Be careful and watch for the following individuals wanted by the FBI for terrorism-related crimes against U.S. citizens...

The State Police then lists five people - Joanne Chesimard, Cheri Laverne Dalton, Charles 'Charlie' Hill, William Guillermo, and Victor Manuel Gerena - all of whom have been accused of violent crimes, and all of whom are assumed to be living in Cuba. Here's Chesimard's story, according to the New Jersey State Police:

Joanne Chesimard

(age 68) was convicted of murdering one New Jersey state trooper and wounding another in 1973. Sentenced to life plus 26-33 years, she escaped from a US prison in 1979 and has been residing in Cuba since the mid 1980s.


But Chesimard doesn't go by that name any more. She now goes by the name Assata Shakur. And whatever name she goes by, it's unlikely that American tourist identification will send her back to the United States:

Both countries have inherent interests, ethical and not so ethical, in allowing Shakur to die of natural causes in Havana.

The first is practical: If the U.S. makes a serious request for Shakur, Cuba will undoubtedly counter with a request of its own for Luis Posada Carriles. The 86-year-old, who has long ties to the CIA and its covert activities in Latin America, is now living out his old age in Miami....

Bringing Shakur to the U.S. may satisfy a whole lot of folks who are outraged because a convicted cop killer is free, but she has little intelligence value to the American government. Releasing Posada Carriles to the Cubans, however, is a whole different story: The guy has had his hands in everything from the Bay of Pigs to the Contra wars.

Even if there is a post-Castro regime change in Cuba, it's uncertain whether the situation would change enough to warrant extradition. After all, when Cleaver did return to the United States, he only spent a few months incarcerated. (Soul on the fast track.)

But Shakur/Chesimard is not the only person in Cuba who has run afoul of U.S. law. Some number of exiles are still in Cuba, some of whom arrived by plane. Back in the pre-9/11 days of the 1960s and 1970s, a number of aircraft were induced by hijackers to change their assigned route and go to Havana instead.

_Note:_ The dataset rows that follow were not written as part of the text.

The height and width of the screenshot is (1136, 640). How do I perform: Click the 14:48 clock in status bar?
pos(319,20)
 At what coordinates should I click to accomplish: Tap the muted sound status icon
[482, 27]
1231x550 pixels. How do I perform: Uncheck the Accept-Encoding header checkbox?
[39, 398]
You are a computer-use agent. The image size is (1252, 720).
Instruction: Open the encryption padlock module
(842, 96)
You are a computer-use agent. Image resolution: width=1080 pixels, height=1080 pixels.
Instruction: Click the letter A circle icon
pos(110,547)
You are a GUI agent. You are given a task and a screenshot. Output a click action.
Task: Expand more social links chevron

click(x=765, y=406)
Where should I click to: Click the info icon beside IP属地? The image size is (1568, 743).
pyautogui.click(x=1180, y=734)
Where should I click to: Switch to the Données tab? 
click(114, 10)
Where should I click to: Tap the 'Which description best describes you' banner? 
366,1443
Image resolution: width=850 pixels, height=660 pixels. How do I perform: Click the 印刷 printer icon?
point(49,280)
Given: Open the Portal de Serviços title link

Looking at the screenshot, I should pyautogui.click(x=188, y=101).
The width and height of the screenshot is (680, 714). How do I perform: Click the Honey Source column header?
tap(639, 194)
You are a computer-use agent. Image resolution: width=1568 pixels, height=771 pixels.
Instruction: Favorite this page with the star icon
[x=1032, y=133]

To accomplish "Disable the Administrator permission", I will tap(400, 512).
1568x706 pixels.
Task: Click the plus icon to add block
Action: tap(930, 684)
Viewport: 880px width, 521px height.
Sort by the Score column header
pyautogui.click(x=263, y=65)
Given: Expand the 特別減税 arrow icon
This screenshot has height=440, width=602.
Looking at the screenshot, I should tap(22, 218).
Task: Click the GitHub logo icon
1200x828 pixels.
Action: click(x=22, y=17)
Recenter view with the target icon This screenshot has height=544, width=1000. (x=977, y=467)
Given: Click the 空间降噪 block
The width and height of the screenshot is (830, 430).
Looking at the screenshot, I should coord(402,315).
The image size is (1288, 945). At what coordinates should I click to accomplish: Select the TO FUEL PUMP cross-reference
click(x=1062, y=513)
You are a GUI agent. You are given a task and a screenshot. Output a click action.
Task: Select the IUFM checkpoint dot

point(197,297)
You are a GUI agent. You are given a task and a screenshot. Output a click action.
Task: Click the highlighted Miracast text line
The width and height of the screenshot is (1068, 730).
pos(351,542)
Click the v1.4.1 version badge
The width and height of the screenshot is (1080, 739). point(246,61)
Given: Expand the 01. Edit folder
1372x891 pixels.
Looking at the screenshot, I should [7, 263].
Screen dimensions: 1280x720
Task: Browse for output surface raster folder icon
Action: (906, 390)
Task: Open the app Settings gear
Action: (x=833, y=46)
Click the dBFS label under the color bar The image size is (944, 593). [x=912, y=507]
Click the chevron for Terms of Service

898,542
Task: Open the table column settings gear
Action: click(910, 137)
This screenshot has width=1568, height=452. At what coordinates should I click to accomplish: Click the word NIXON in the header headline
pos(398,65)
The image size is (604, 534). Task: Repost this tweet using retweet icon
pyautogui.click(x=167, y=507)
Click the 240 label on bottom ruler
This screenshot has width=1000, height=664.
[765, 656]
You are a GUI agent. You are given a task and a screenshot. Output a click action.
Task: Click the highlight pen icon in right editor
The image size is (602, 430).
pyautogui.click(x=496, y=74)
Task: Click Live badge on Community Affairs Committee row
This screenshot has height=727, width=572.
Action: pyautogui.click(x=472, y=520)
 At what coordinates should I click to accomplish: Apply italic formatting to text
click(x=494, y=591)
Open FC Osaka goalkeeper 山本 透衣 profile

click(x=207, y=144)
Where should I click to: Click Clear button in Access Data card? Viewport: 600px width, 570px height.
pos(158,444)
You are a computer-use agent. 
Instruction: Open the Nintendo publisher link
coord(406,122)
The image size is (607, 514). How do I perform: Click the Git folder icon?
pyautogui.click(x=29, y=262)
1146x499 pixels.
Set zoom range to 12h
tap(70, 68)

To live in the United States in the late 1960s and early 1970s, Latner says, was to have lived in the heyday of airline hijacking to Cuba. It was so common that one publication carried a photo of a flight attendant with the caption, “Coffee, tea or — Castro?”

(Wikipedia has a list of U.S.-Cuba related hijackings.)

Of course, there are many other unintended consequences that are occurring as a result of the opening between the two countries. One example - all the dumb Americans who do stupid stuff here and elsewhere can now do it in Cuba. Although in at least one case, it was a Canadian (who has been able to travel to Cuba at any time) who did something dumb.

Chris Hughes’ recent trip to Cuba was supposed to be yet another fun travel experience where he could see the local culture and capture some cool drone footage. But thanks to that drone, he instead spent 13 days in solitary confinement in a Cuban jail.

But Canada doesn't have the monopoly on stupid.

A 70-year-old Cuban-American who has lived in the United States for 40 years was arrested in Cuba for mounting a public Christmas display featuring a giant inflatable Santa Claus and other seasonal characters.

His attempt to escape prosecution probably didn't go over so well.

“I asked [the state police] to consider the spiritual benefits of this sort of event for children, but they did not listen and threatened me with police action if I did not comply,” he added.

Uh, sir, an officially atheist state isn't going to rush to offer "spiritual benefits."